Start of Given records

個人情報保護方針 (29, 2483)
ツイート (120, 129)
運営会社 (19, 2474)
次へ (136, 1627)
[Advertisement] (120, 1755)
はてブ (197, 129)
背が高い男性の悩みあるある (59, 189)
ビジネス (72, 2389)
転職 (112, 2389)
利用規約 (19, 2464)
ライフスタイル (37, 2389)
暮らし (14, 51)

End of Given records

Task directions: Having read the records above, reproduce each one exactly.

The completed task:
個人情報保護方針 (29, 2483)
ツイート (120, 129)
運営会社 (19, 2474)
次へ (136, 1627)
[Advertisement] (120, 1755)
はてブ (197, 129)
背が高い男性の悩みあるある (59, 189)
ビジネス (72, 2389)
転職 (112, 2389)
利用規約 (19, 2464)
ライフスタイル (37, 2389)
暮らし (14, 51)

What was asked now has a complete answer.